Product dimensions: 6.50 (w) x 9.20 (h) x 0.80 (d)
Meet the Author
Jon Gjerde died in October 2008. He was Alexander F. and May T. Morrison professor of history at the University of California, Berkeley, and received his Ph.D. from the University of Minnesota in 1982. His areas of expertise included nineteenth-century America with particular reference to immigration and religion, and he published some thirty articles on these subjects. He also published FROM PEASANTS TO FARMERS: THE MIGRATION FROM BALESTRAND, NORWAY, TO THE UPPER MIDDLE WEST (1985) and THE MINDS OF THE WEST: THE ETHNOCULTURAL EVOLUTION OF THE RURAL MIDDLE WEST, 1830-1917 (1997), both of which won the Theodore Saloutos Memorial Book Award of the Immigration History Society for the best book in agricultural history.
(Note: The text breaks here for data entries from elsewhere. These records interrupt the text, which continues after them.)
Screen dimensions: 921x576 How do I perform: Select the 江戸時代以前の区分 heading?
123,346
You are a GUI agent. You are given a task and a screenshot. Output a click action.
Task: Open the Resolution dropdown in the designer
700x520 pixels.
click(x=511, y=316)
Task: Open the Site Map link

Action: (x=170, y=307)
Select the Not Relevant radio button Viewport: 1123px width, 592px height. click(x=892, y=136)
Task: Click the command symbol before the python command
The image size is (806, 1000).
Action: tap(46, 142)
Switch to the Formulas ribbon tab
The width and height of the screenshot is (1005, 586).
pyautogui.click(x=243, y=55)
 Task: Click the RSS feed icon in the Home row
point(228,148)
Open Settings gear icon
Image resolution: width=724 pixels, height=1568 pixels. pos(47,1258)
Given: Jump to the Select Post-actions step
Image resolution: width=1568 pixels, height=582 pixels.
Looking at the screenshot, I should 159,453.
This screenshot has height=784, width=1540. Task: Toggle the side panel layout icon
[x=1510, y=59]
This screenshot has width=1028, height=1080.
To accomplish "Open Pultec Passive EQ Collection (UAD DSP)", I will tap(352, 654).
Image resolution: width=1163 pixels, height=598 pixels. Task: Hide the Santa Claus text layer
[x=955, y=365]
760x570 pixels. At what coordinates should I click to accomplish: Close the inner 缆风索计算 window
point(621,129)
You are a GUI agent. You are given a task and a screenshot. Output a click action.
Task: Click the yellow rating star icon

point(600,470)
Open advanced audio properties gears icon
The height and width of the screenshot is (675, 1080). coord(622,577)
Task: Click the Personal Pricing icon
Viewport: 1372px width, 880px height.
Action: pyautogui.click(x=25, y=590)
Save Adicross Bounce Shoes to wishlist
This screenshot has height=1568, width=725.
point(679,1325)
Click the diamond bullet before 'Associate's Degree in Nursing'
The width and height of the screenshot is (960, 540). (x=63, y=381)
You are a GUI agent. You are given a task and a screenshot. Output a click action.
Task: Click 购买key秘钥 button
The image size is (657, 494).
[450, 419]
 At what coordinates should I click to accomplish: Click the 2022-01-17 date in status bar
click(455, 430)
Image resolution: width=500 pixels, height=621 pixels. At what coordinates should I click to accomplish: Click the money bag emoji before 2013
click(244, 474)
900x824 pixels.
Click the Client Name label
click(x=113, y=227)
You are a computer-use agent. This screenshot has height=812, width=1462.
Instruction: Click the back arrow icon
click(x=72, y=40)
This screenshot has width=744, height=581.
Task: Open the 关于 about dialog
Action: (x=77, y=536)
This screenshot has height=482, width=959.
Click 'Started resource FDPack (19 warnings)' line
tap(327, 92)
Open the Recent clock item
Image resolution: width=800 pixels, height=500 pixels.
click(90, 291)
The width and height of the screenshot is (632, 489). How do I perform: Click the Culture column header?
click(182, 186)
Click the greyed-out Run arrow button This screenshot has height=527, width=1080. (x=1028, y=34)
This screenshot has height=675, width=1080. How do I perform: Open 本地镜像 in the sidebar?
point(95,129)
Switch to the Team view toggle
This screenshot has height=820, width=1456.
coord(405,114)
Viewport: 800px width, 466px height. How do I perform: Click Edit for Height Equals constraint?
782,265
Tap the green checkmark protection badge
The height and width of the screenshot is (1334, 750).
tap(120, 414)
Thomas G. Paterson, professor emeritus of history at the University of Connecticut, graduated from the University of New Hampshire (B.A., 1963) and the University of California, Berkeley (Ph.D., 1968). He is the author of Soviet-American Confrontation (1973), Meeting the Communist Threat (1988), On Every Front (1992), Contesting Castro (1994), America Ascendant (with J. Garry Clifford, 1995), and A People and a Nation (with Mary Beth Norton et al., 2001). Tom is also the editor of Cold War Critics (1971), Kennedy's Quest for Victory (1989), Imperial Surge (with Stephen G. Rabe, 1992), The Origins of the Cold War (with Robert McMahon, 1999), Explaining the History of American Foreign Relations (with Michael J. Hogan, 2004), and Major Problems in American Foreign Relations (with Dennis Merrill, 2010). With Bruce Jentleson, he served as senior editor for the Encyclopedia of American Foreign Relations (1997). A microfilm edition of The United States and Castro's Cuba, 1950s-1970s: The Paterson Collection appeared in 1999. He has served on the editorial boards of the Journal of American History and Diplomatic History. A recipient of a Guggenheim fellowship, he has directed National Endowment for the Humanities Summer Seminars for College Teachers. In 2000 the New England History Teachers Association recognized his excellence in teaching and mentoring with the Kidger Award. Besides visits to many American campuses, Tom has lectured in Canada, China, Colombia, Cuba, New Zealand, Puerto Rico, Russia, and Venezuela. He is a past president of the Society for Historians of American Foreign Relations, which in 2008 honored him with the Laura and Norman Graebner Award for "lifetime achievement" in scholarship, service, and teaching. A native of Oregon, Tom is now informally associated with Southern Oregon University.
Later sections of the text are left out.